This is kind of a clean up week, a sweep of some odds and ends left over from weeks past.
- The Investment Answer, Daniel C. Goldie and Gordon S. Murray. Frankly, once you get away from tips about frugality and basic household finances (topics I had covered about thirty years ago), finance books tend to lose me. This one riveted me because I could understand it. It made sense and I could see clearly how it applies. And I could also see clear action steps. Highly recommended.

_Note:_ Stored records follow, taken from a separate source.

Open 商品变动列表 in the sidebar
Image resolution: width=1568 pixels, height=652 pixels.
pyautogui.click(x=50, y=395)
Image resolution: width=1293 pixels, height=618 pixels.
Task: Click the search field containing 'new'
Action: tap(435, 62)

- The Ladybug Farm books, Donna Ball. These three books are the purest kind of fantasy. Friends buy a big place in the country together to Change Their Lives and, despite various hardships, It All Works Out. Far, far from the reality of money pits, but sometimes escape is kinda fun, 'kay? ;)
- Lost and Found, Geneen Roth. The acclaimed diet (actually, anti-diet) guru turns out to have been one of the many Madoff victims. It's breathtaking, really, how many victims acted against the more most important investment strategy they knew -- diversify! And the author discovers her yearning for spending "highs" even after being brought low. It's almost anti-climactic that soon after losing it all, she published a best-seller. I think this is worth a read as an inoculation against being stupid with money.
- The Vanishing Act of Esme Lennox, Maggie O'Farrell. A story of what might have happened to "difficult" daughters in the Edwardian age and, taking the matter further, what might happen now with de-institutionalization. I found this a difficult read; you might like it better.